Adult cardiac veno-arterial extracorporeal life support (VA-ECMO): prevention and management of acute complications
Background: Veno-arterial extracorporeal membrane oxygenation (VA-ECMO) has been shown to be a viable and effective treatment for patients suffering from refractory cardiogenic shock (rCS), which is associated with high mortality rates. Although ECMO therapy used as short-term mechanical circulatory support (MCS) has shown tremendous growth in its application over the past decade, the complication and mortality rates remain high. This retrospective study analyzes complications associated with VA-ECMO support, evaluates the use of defined protocols at a single center, and examines factors that may contribute to patient complication and mortalit
Methods: This retrospective analysis included 184 patients who were supported with ECMO from September 2014 through March 2018 at Integris Baptist Medical Center (IBMC). Descriptive statistics were generated to analyze baseline characteristics, demographics, complications, and outcomes.

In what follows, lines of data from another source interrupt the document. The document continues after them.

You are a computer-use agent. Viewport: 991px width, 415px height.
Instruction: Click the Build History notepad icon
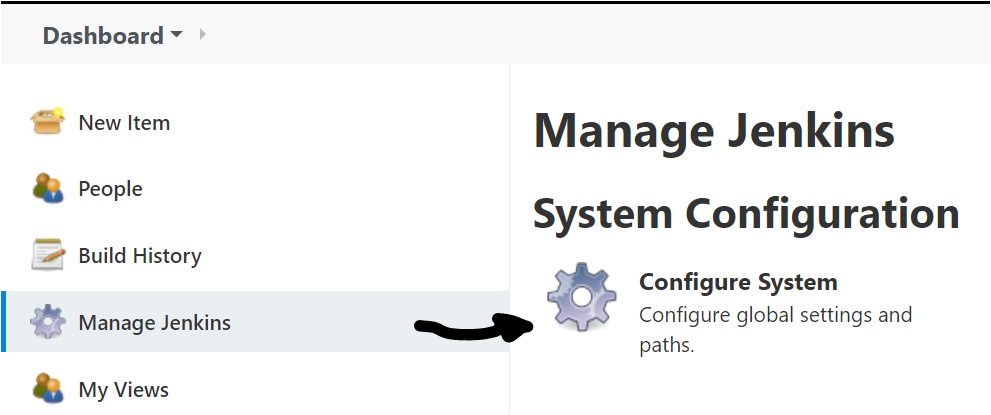tap(47, 255)
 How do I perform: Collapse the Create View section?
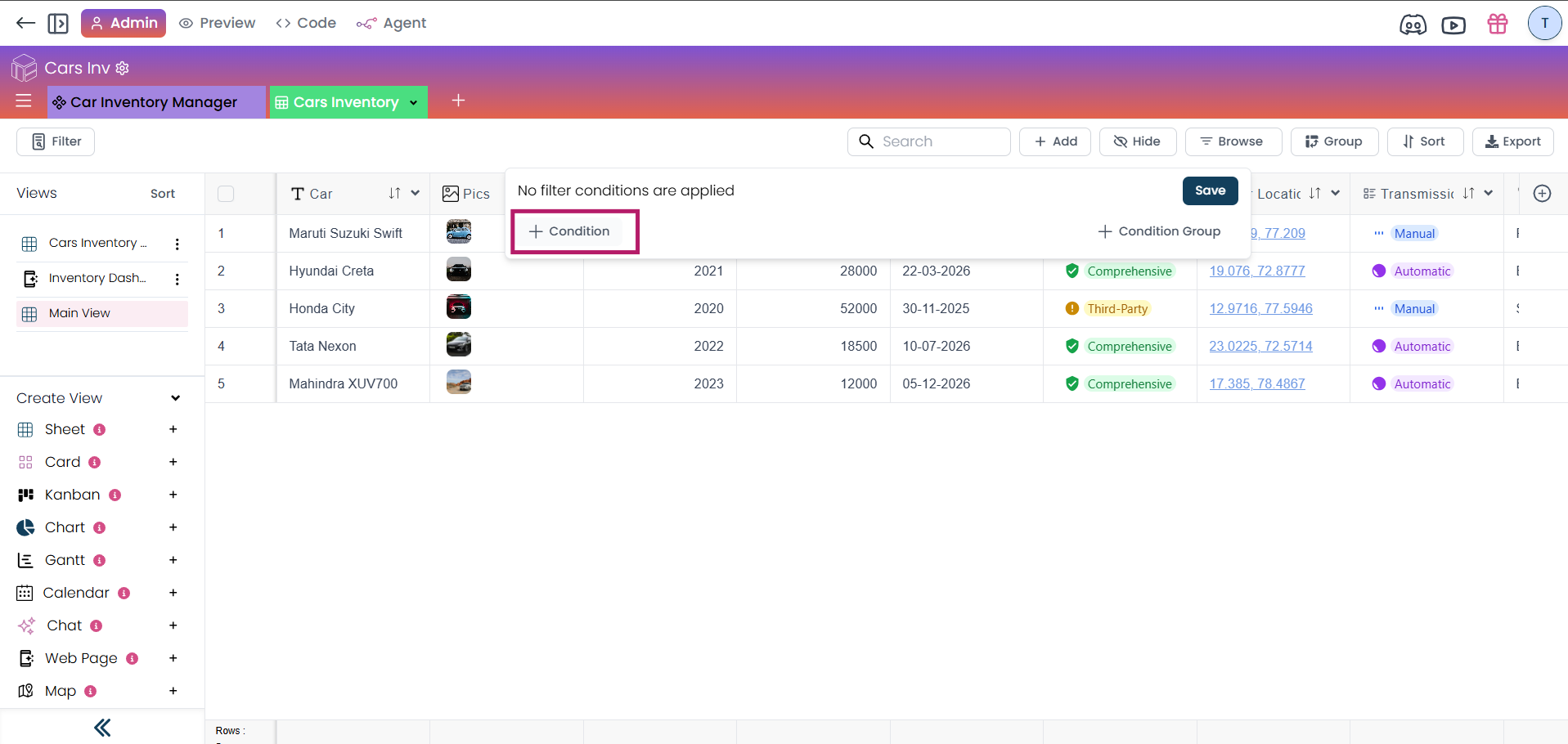pos(175,398)
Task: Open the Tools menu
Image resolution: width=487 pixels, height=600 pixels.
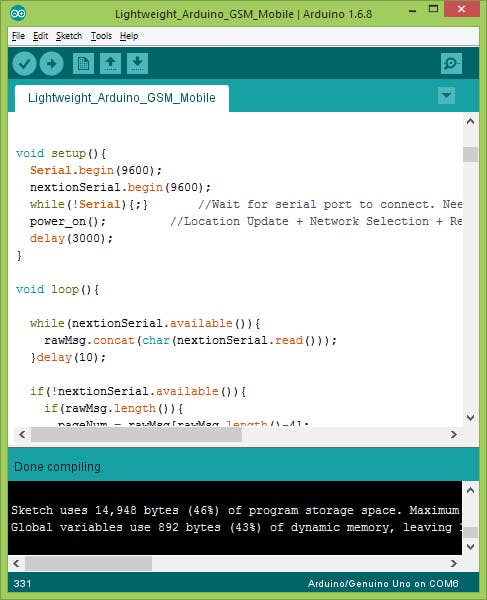Action: pyautogui.click(x=101, y=36)
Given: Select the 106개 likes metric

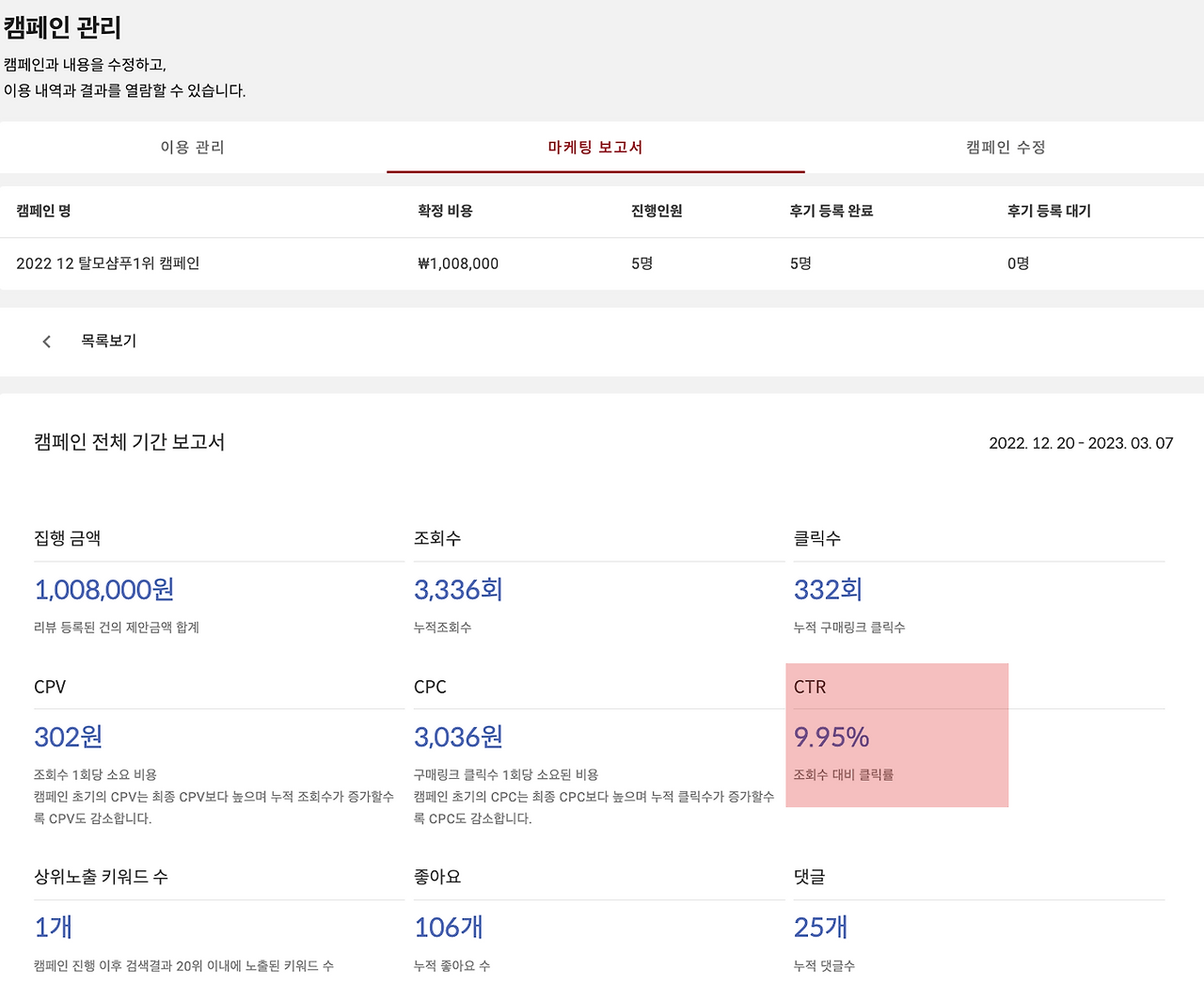Looking at the screenshot, I should coord(449,928).
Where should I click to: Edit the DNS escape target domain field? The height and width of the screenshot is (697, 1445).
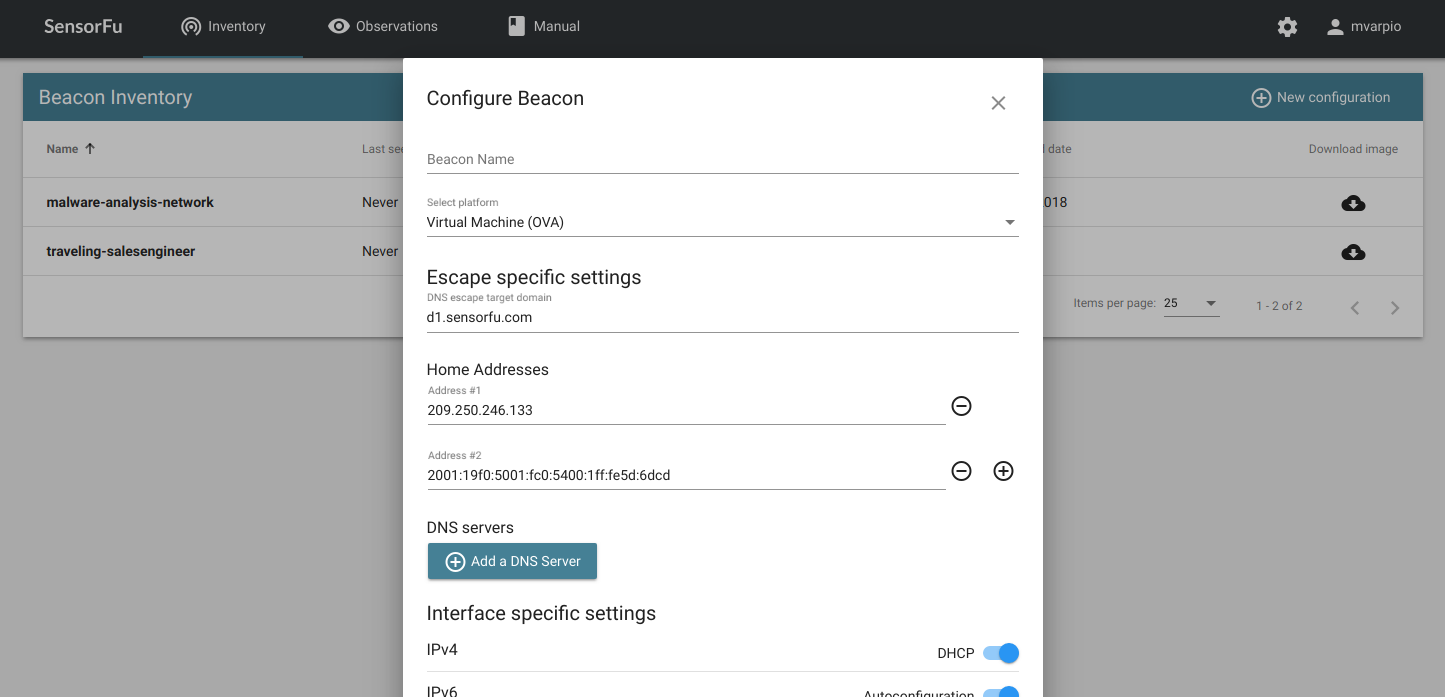click(x=722, y=318)
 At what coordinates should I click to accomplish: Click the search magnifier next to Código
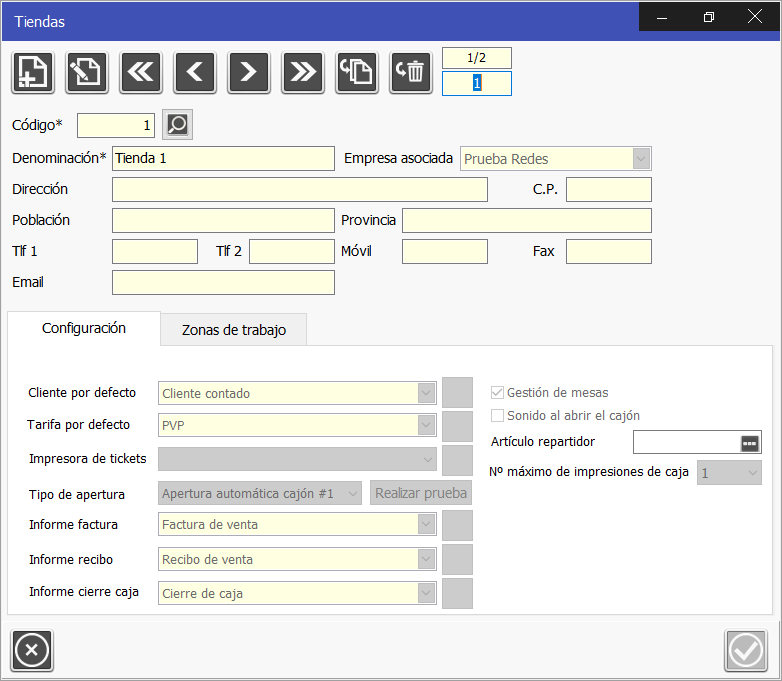tap(177, 125)
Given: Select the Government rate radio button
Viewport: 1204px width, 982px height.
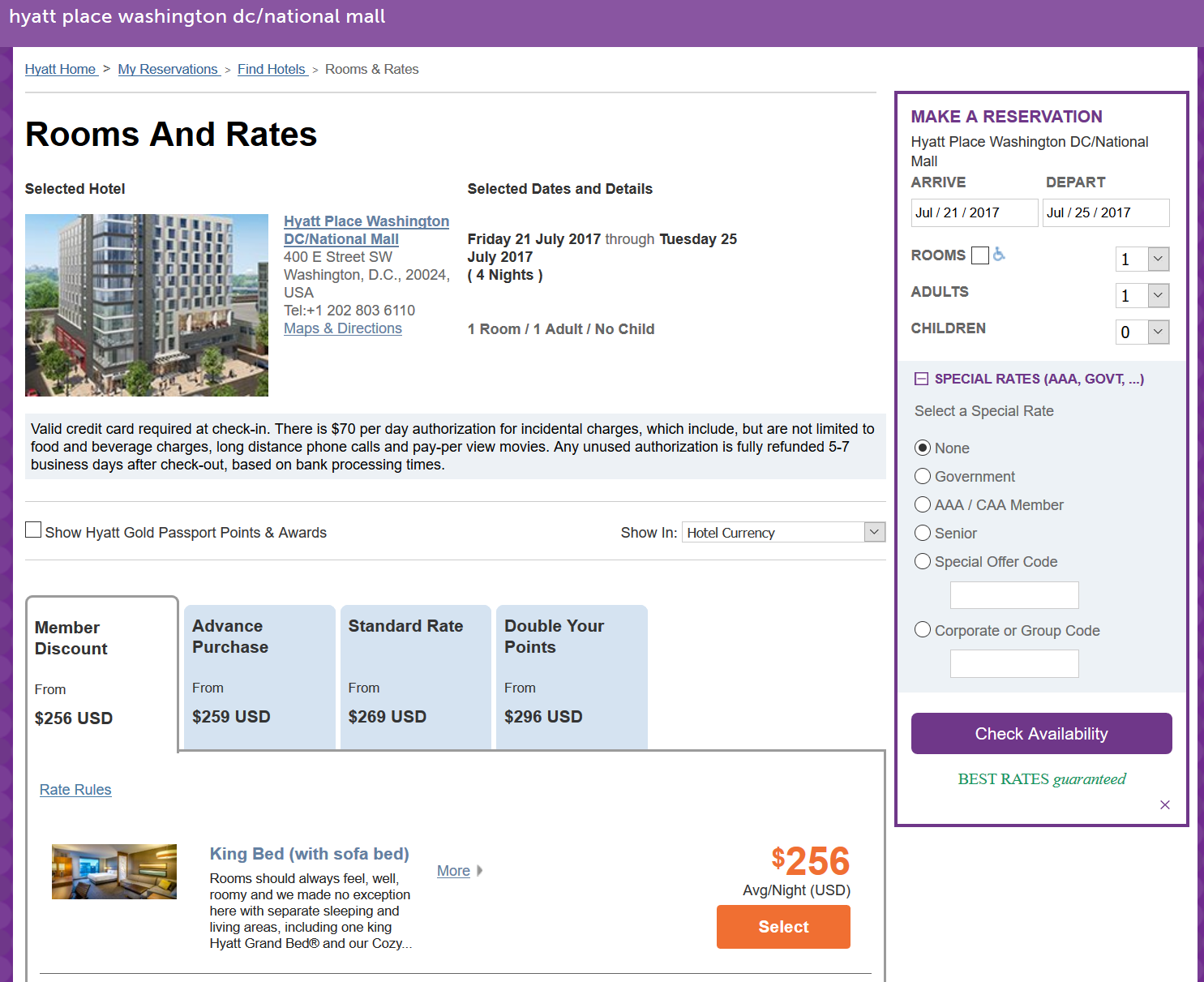Looking at the screenshot, I should (923, 476).
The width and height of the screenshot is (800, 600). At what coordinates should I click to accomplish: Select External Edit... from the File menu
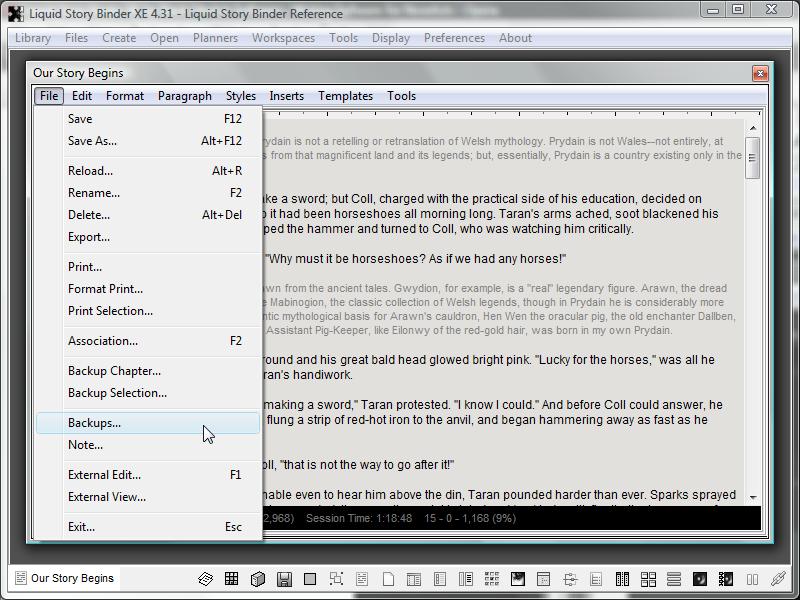tap(104, 475)
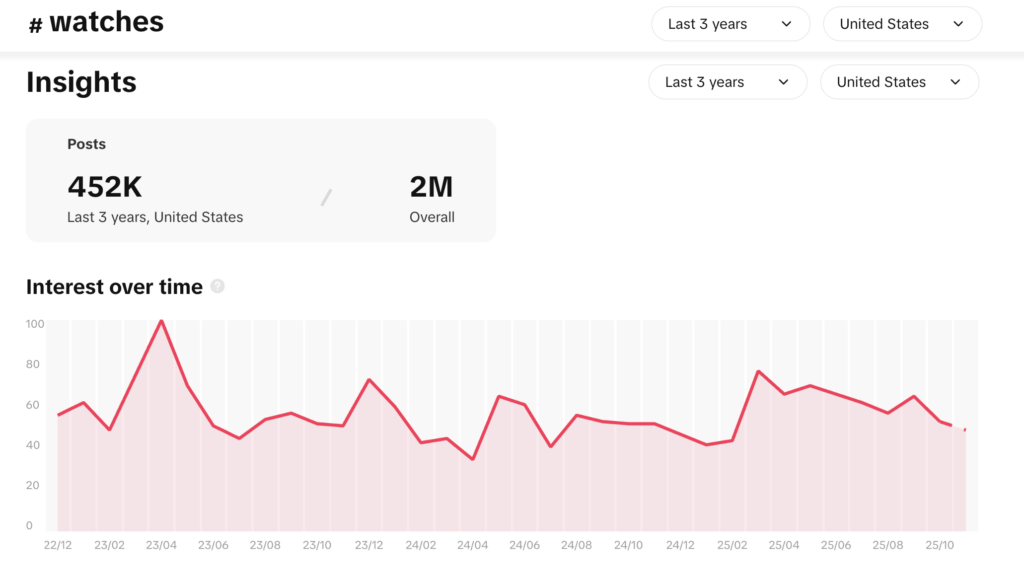Select the 452K posts count figure
Image resolution: width=1024 pixels, height=574 pixels.
coord(105,187)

Results: Acute myocardial infarct (AMI) was the primary etiology of this cohort (N=40; 22%). The mean age was 55±15 (median 56, range 15–84) years. All patients were inotrope and/or vasopressor dependent prior to ECMO initiation. Mean time on ECMO support was 7.8±7.9 days with median time of 6 days. Total patient days on support were 1,430. Most ECMO cannulations, 97 (52%) were performed within Integris Baptist Medical Center, with 48% done outside the hospital; 38% were performed outside of the hospital by the IBMC ECMO team, and 10.5% were performed by an outside team. Bleeding was noted to be the most common VA ECMO complication [N=41; 22.3%; 0.028 events per patient day (EPPD)].
Conclusions: A dedicated 24/7 ECMO service using a multidisciplinary team (MDT) and defined protocols in a single center is able to effectively reduce complications due to VA-ECMO support in the sickest of the sick VA-ECMO patients.